Рассматривали ли вы точный критерий Фишера (критерий хи-квадрат с более мягкими предположениями)?
Я вообще не понимаю, что такое гипотеза. Во-первых, необходимо контролировать множество искажающих факторов — например, семейства регуляторных генов могут расширяться с большей вероятностью, чем семейства структурных генов, так что вам придется учитывать это (и многое другое). Ваш последний вопрос о субфункционализации, похоже, не имеет ничего общего с первоначальным вопросом о чрезмерном представительстве.
Разве паралоги не должны иметь дивергентную функцию? Я ожидаю, что они будут недостаточно представлены.
Вы также можете проверить это, подсчитав паралоги только в хитах, а затем выбрать, например. 200 случайных генов (в зависимости от того, сколько попаданий поймал ваш GWAS) и учитывайте их.
Я думаю, это зависит от того, насколько связаны паралоги. Если они давно разошлись, то мы можем предположить, что SNP, которые появляются в вашем гипотетическом GWAS, действительно независимо связаны с заболеванием. Однако строго невозможно, чтобы один и тот же SNP встречался в другом гене, это своего рода другой SNP по определению. Поскольку методы GWAS генерируют корреляции, а не причинно-следственные связи, если эти одинаковые, но разные SNP связаны с болезнью, это конец истории. Чтобы узнать больше, требуется более глубокий осмотр.
Это одна из статей, в которой они отделили паралоги от ортологов и провели исследования межбелковых взаимодействий между видами по сохранению. Методы, которые они использовали, могут быть полезны при проведении подобных исследований. ncbi.nlm.nih.gov/pmc/articles/PMC3447968

Ответы (1)

В литературе нет такого отчета. Тем не менее, я провел беглую проверку исследования нейробластомы GWAS .

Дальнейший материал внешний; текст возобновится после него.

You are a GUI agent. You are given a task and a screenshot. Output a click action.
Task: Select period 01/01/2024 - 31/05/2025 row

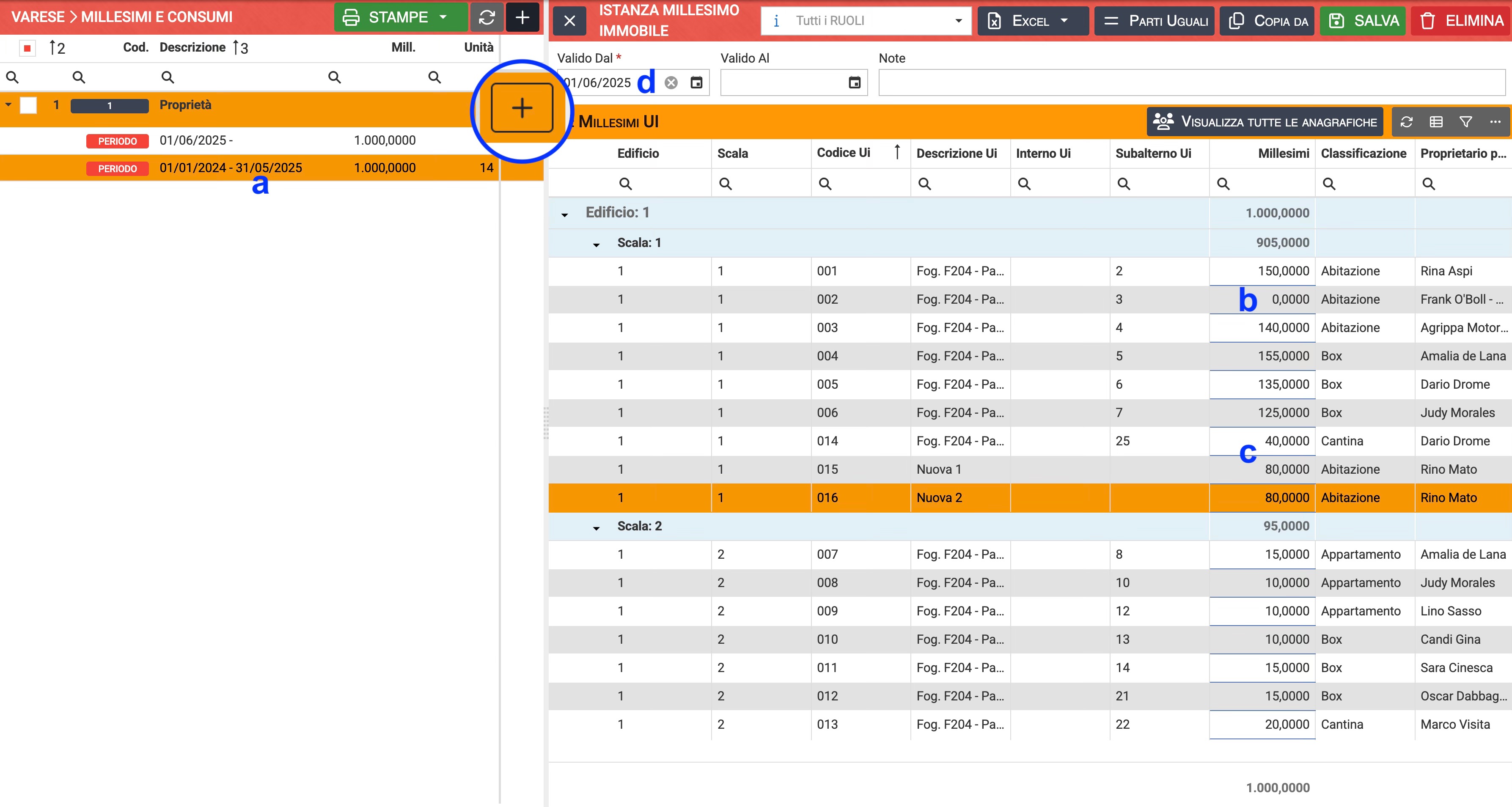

  • Выбранные SNP с p-значением> 0,05
  • Преобразование p-значений в баллы —
    -log 10 (p-значение)
  • Сопоставление SNP с генами при расчете совокупного балла для гена

Я просто отсортировал гены по их именам, предполагая, что многие паралоги имеют похожие имена. Я знаю, что это неправильный путь. Однако я нашел в списке много групп с похожими именами.

Теперь следующий шаг — найти фактические паралоги и подсчитать совокупный балл для группы паралогов. Это небольшая задача:

  • Получить последовательности генов
  • Запустите поиск BLAST, чтобы найти паралоги
  • Распределите гены по группам и найдите баллы

Могу поделиться файлом с генами и баллами. Однако я бы продолжил, только если кто-то действительно заинтересован в этом — это может быть исследовательская работа.

PS: Если вы хотите файл, просто прокомментируйте свой адрес электронной почты. Какой-то админ-идиот заблокировал rapidshare/4shared и т.д.